Skip to content

Installation

Before you start, please make sure you have Python 3.10+ available.

Building DGT from source lets you make changes to the code base. To install from source, clone the repository and install with the following commands:

git clone git@github.com:IBM/fms-dgt.git
cd fms-dgt

Now let's set up your virtual environment.

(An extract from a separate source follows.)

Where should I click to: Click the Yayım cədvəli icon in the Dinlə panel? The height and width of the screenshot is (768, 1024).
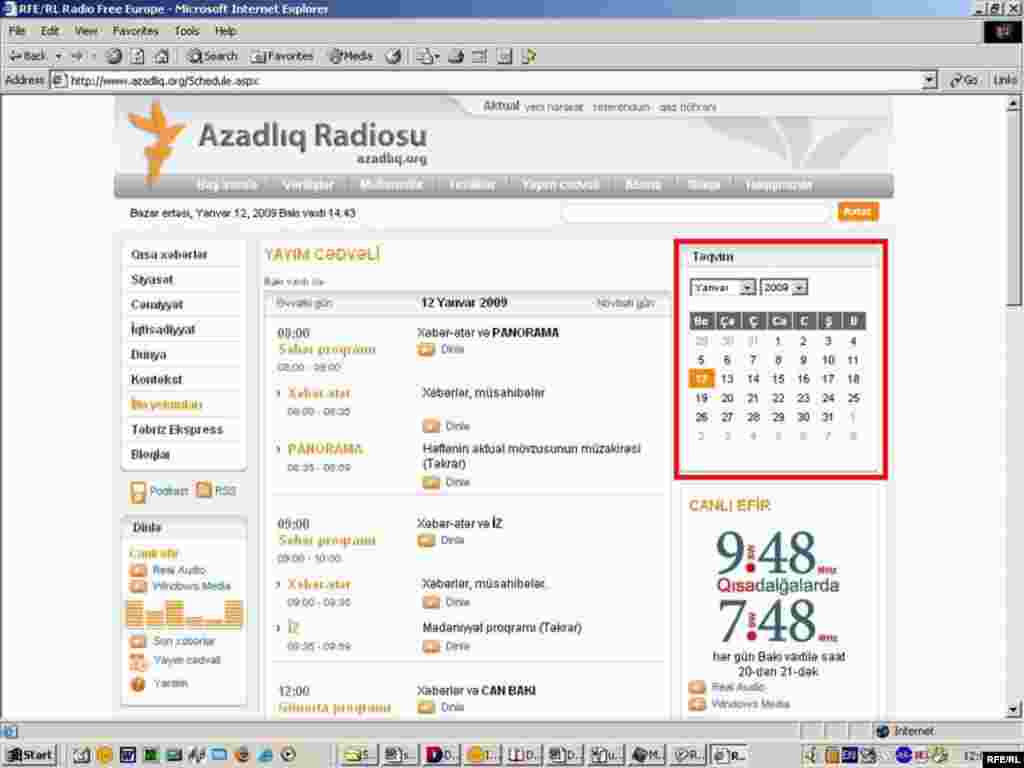click(135, 661)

python3.10 -m venv ssdg_venv
source ssdg_venv/bin/activate

To install packages, we recommend starting off with the following

pip install -e ".[all]"

If you plan on contributing, install the pre-commit hooks to keep code formatting clean

pip install pre-commit
pre-commit install
uv sync --extra all

If you plan on contributing, install the pre-commit hooks to keep code formatting clean

uv pip install pre-commit
uv pre-commit install

Large Language Models (LLMs) Dependencies

DGT uses Large Language Models (LLMs) to generate synthetic data. Following LLM inference engines are supported:

Engine Additional Installation Environment Variables Supported APIs
Ollama - - completion, chat_completion
WatsonX - WATSONX_API_KEY="", WATSONX_PROJECT_ID="" completion, chat_completion
OpenAI - OPENAI_API_KEY="" completion, chat_completion
Azure OpenAI - AZURE_OPENAI_API_KEY="" completion, chat_completion
Anthropic Claude - ANTHROPIC_API_KEY="" chat_completion
vLLM pip install -e ".[vllm]" - completion, chat_completion

Most of the aforementioned LLM inference engines use environment variables to specify configuration settings. You can either export those environment variables prior to every run or save them in .env file at base of fms-dgt repository directory.

Warning

vLLM dependencies requires Linux OS and CUDA.